A partir do design dos chefes que revelamos até agora, Godrick, o Grafted [Enxertado], talvez seja o melhor exemplo de como pegamos um conceito heroico e mexemos e transformamos ele com o poder dos fragmentos de Elden Ring. Ele é um ótimo exemplo disso por trazer aquela sensação de tristeza e frustração de um soberano cujo reinado chegou ao fim, tentando desesperadamente se agarrar ao poder que ainda lhe resta. Dessa forma, Godrick é uma ótima personificação desse novo modelo de design.
Vamos mudar o foco um pouco. Você tem tempo de jogar algum jogo hoje em dia? E tem algum novo lançamento que chamou sua atenção nos últimos anos?
Não tenho tido muito tempo para jogar videogames ultimamente, mas tento me dedicar a isso quando posso. Um jogo que me prendeu recentemente foi It Takes Two. Consegui jogar esse do começo ao fim com um amigo virtual em três dias, em três sentadas, e foi ótimo. Esse jogo realmente me impressionou, então sim, esse é um que consegui terminar, pelo menos!
Mas tirando os jogos de videogame, eu sempre adorei jogos analógicos, como os de mesa e coisas assim. E um tipo de jogo que adoro é o de investigar assassinatos. Nem tanto hoje em dia, infelizmente. É difícil organizar e juntar pessoas remotamente, mas sim, esses jogos analógicos são os que eu mais gosto.
It Takes Two da EA e Hazelight Studios
O que foi que tornou It Takes Two único ou memorável para você?
Ele é intenso do começo ao fim, sem espaço para o tédio. A arte e a jogabilidade são diferentes a cada fase, e o jogo encoraja a cooperação entre os jogadores desde o início até o final, sem perder os elementos artísticos. A diversão não acaba, e ele me pareceu muito original logo de cara e até o fim, o que é bem impressionante para mim como colega criador. Sinceramente, não tive muito interesse nele no começo. Mas quando experimentei jogar com um amigo, eu senti. E tendo uma criança pequena, a narrativa me emocionou bastante, o que foi a parte mais interessante no fim das contas.
FromSoftware fez uma colaboração com o lendário autor de fantasia George R. R. Martin para criar o mundo de Elden Ring.
Se você pudesse colaborar com algum outro criador influente (escritor/desenvolvedor de jogos/diretor de cinema etc.) em um jogo da FromSoftware, quem seria?

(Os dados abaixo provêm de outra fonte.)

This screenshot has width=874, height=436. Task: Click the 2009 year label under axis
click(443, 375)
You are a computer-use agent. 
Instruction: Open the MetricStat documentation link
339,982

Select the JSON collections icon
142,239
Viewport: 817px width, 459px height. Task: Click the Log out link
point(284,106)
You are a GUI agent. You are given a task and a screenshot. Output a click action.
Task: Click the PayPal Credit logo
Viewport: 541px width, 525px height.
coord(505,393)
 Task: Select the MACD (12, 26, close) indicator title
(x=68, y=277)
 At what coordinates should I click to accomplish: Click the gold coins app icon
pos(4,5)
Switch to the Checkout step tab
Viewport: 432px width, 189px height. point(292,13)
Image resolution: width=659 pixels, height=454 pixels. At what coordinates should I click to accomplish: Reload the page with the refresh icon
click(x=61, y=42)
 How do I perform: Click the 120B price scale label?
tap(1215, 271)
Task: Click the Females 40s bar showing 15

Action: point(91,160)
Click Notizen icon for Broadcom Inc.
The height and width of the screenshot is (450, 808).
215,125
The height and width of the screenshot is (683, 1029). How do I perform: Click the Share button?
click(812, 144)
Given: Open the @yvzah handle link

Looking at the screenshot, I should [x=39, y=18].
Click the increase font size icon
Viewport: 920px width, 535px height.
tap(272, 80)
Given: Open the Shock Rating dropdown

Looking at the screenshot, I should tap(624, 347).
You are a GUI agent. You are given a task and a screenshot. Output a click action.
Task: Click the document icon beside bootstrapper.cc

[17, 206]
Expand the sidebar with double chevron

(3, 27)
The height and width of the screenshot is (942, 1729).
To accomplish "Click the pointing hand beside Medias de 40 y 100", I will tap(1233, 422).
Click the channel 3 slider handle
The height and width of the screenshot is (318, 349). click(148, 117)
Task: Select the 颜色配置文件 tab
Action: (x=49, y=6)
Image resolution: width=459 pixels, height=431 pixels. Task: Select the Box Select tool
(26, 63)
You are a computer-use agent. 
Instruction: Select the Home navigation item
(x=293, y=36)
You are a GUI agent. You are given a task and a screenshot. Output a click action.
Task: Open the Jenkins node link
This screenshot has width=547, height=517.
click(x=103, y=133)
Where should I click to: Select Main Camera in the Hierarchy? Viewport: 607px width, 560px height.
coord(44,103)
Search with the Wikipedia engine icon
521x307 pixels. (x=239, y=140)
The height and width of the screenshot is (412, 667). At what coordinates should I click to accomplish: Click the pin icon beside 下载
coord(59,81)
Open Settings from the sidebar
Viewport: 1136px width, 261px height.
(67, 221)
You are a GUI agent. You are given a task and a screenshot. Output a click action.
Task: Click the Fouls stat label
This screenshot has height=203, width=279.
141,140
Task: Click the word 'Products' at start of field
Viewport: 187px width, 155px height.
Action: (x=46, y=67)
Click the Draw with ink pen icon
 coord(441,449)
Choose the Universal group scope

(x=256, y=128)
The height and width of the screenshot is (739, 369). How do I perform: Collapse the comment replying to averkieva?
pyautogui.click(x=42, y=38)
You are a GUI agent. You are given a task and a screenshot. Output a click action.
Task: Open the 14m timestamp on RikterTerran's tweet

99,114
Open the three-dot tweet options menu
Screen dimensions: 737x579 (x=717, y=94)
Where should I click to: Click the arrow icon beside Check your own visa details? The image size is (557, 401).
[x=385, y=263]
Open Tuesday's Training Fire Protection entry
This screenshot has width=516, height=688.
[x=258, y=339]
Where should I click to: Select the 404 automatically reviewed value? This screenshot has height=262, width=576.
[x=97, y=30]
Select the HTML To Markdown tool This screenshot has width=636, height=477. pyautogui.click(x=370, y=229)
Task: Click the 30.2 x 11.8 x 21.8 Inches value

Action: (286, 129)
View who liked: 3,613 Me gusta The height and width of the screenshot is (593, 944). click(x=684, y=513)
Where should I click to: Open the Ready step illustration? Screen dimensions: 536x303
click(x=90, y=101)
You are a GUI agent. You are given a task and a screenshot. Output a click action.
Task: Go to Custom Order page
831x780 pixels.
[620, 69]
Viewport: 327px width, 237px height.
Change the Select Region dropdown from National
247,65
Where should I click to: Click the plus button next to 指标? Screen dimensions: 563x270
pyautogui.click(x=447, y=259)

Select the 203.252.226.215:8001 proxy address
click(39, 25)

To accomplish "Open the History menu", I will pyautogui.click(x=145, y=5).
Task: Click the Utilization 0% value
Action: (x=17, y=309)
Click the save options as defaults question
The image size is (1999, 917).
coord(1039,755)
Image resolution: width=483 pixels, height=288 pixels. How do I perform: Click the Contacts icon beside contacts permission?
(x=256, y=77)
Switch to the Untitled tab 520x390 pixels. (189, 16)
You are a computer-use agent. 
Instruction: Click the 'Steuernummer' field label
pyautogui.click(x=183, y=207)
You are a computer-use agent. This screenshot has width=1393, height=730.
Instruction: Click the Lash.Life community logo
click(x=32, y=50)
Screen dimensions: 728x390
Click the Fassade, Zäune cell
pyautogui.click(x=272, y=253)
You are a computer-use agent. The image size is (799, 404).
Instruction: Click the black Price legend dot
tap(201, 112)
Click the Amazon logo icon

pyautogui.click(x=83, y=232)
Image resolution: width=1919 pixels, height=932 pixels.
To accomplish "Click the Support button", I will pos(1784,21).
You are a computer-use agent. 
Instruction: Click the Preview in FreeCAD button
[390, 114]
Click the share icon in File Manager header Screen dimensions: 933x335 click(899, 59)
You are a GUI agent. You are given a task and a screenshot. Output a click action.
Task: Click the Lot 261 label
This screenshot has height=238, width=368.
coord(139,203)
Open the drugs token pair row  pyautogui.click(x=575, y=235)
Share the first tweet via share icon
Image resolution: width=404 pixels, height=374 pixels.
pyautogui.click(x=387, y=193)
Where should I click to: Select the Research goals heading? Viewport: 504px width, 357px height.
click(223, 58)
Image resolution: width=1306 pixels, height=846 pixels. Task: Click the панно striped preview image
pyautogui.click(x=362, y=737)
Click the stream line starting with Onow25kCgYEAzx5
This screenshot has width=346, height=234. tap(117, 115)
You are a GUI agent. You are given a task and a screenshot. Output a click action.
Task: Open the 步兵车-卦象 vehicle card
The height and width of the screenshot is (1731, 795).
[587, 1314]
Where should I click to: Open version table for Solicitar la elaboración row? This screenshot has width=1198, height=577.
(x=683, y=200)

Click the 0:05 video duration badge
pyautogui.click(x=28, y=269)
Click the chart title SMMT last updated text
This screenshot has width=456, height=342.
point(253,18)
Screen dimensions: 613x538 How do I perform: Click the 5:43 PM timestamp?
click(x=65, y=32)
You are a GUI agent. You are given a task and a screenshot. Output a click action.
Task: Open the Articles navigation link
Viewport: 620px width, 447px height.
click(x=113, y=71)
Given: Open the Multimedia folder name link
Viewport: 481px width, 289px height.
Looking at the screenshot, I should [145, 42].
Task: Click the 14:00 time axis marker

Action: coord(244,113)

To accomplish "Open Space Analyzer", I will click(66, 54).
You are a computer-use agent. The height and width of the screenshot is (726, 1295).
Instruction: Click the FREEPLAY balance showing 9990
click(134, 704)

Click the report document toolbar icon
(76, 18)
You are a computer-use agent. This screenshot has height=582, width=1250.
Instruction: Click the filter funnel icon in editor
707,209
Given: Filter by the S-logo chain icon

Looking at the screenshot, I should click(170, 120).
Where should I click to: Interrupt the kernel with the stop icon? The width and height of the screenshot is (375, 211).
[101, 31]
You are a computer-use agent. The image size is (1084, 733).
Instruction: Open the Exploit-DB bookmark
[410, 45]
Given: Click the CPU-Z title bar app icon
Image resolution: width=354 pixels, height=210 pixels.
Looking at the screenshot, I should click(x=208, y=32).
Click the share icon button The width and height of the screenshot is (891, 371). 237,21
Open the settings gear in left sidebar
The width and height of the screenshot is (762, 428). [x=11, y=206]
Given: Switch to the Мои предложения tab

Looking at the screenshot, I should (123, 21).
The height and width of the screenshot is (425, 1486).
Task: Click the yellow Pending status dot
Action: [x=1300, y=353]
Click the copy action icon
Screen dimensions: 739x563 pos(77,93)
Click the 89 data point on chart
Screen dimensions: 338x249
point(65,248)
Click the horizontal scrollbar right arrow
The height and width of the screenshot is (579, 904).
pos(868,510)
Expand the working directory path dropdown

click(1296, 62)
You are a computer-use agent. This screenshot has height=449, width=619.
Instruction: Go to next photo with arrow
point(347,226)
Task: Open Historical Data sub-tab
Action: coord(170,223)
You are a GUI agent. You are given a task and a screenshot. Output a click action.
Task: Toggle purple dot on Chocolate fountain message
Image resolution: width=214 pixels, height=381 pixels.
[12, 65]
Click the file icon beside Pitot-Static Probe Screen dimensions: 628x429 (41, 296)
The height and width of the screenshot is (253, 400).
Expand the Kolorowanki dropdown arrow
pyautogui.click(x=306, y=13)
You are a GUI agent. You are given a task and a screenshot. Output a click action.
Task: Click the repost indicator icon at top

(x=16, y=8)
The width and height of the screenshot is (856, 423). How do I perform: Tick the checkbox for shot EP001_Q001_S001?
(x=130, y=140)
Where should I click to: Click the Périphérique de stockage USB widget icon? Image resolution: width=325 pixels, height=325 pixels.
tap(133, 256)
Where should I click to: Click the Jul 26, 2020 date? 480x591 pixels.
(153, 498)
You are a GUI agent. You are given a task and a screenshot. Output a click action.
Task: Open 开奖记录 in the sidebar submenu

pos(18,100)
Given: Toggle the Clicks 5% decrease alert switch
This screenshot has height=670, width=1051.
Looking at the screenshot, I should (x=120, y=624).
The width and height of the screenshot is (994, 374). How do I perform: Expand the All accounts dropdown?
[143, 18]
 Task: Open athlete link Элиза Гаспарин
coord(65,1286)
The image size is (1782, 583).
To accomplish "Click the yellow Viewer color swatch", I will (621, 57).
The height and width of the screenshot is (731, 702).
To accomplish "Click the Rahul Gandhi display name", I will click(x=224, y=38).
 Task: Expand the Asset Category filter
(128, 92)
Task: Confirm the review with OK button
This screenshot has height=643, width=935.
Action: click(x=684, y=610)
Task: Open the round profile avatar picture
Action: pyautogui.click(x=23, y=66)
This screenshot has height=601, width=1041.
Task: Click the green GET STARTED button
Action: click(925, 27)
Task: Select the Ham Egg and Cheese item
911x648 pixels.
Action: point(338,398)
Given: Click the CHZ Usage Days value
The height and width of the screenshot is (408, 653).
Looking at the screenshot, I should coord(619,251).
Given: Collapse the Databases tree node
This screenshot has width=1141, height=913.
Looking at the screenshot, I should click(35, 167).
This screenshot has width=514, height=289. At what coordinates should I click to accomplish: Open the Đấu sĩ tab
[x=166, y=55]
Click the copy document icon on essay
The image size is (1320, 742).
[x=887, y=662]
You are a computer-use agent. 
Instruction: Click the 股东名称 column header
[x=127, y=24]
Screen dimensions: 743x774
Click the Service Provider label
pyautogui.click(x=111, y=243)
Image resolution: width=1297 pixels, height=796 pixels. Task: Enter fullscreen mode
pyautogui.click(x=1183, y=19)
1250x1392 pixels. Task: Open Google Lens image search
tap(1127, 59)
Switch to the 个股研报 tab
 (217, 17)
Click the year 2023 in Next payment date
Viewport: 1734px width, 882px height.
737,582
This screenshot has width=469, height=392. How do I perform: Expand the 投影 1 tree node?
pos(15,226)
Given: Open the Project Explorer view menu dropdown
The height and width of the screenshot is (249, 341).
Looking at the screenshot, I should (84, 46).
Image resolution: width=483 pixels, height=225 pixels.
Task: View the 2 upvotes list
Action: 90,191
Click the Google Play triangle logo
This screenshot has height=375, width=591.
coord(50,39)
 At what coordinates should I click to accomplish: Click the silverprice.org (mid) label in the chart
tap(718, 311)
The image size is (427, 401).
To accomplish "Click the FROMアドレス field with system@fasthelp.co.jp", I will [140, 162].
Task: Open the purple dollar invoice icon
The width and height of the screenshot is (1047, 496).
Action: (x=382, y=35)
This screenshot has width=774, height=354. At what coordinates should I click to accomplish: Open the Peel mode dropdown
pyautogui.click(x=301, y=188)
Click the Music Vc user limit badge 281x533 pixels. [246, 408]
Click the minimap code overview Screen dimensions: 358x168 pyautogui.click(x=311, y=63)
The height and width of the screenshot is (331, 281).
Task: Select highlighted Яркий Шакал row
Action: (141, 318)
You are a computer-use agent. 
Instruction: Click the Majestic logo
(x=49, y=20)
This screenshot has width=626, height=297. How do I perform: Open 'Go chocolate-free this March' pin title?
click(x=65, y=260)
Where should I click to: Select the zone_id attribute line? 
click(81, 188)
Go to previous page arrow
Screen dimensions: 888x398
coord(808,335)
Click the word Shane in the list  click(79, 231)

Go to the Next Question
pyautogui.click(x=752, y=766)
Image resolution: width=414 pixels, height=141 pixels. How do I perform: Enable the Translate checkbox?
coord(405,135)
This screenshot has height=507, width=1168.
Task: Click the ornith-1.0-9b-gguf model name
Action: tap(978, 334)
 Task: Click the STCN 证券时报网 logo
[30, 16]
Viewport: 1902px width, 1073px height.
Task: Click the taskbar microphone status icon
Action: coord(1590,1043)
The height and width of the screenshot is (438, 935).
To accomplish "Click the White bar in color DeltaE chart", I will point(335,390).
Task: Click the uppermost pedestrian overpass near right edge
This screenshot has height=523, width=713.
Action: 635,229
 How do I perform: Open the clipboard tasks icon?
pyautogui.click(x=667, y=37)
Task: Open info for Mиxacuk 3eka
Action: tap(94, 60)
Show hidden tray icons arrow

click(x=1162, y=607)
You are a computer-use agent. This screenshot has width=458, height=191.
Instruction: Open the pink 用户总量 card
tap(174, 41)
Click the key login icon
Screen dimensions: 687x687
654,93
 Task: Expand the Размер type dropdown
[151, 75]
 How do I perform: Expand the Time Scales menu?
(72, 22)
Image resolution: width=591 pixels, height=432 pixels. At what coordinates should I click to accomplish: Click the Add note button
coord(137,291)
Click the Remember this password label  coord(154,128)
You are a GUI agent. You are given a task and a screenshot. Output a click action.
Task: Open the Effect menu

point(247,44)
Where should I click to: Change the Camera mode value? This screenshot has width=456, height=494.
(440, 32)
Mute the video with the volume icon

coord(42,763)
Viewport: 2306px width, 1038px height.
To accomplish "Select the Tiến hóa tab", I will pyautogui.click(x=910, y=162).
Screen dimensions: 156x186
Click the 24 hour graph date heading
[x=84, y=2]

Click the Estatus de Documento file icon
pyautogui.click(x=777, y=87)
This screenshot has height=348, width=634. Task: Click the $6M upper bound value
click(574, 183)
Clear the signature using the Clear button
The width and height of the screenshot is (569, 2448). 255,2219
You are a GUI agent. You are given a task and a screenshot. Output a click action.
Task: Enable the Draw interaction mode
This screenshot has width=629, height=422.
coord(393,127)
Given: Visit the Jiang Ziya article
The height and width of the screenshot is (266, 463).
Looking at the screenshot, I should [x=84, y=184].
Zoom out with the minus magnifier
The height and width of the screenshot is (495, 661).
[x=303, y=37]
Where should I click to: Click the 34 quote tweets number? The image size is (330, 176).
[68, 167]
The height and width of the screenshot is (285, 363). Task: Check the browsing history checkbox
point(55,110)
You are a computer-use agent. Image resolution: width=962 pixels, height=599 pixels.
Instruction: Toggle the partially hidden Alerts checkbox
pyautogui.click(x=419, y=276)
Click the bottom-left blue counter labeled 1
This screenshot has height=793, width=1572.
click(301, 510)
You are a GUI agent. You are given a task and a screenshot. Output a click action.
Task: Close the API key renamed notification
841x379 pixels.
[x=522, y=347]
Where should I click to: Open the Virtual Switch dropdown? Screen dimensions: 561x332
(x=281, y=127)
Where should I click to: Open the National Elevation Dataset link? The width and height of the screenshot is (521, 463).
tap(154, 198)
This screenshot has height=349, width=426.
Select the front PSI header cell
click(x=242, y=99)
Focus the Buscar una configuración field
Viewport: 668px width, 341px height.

É uma pergunta difícil. Até a colaboração de George R. R. Martin, isso é algo que eu nem sonhava ser possível. E mesmo assim, aqui estamos. Não é algo que eu tenha pensado muito a respeito em geral, para ser sincero. Mas deixa eu ver se consigo pensar em algo…
*Pausa*
Eu não acho que eu escolheria um colega criador de jogos. Sinceramente, uma das melhores coisas de trabalhar com George R. R. Martin foi que o meio em que ele trabalha tem um estilo tão diferente. Jogos e livros são formas de mídia bem diferentes, afinal. Então, se eu fosse escolher, seria alguém que pudesse trazer o mesmo nível de estímulos que é impossível para desenvolvedores de jogos alcançarem. Poderia ser alguém que trabalhasse com livros, arte, música ou alguma coisa que gerasse esse ímpeto e nos guiasse como colegas criadores, mas em um gênero totalmente diferente. Acho que seria isso — é bem difícil apontar uma pessoa específica ou um estúdio!
Tem mais alguma coisa que você gostaria de mencionar aos jogadores? Algum pensamento para encerrar?
Quero agradecer imensamente a todos que estão acompanhando o Elden Ring e que estão nos assistindo de perto. Apreciamos todo apoio que temos recebido no decorrer do desenvolvimento e demais esforços. Criamos esses jogos para serem desafiadores mas recompensadores, e isso é bastante do que vai ser o Elden Ring. Mas, conforme falamos mais cedo, queremos que os jogadores se concentrem no senso de aventura que o jogo traz. Esperamos que os jogadores descubram o prazer simples de explorar enquanto jogam e que possam avançar cada um à sua maneira, cada um no seu ritmo. É isso que eu espero!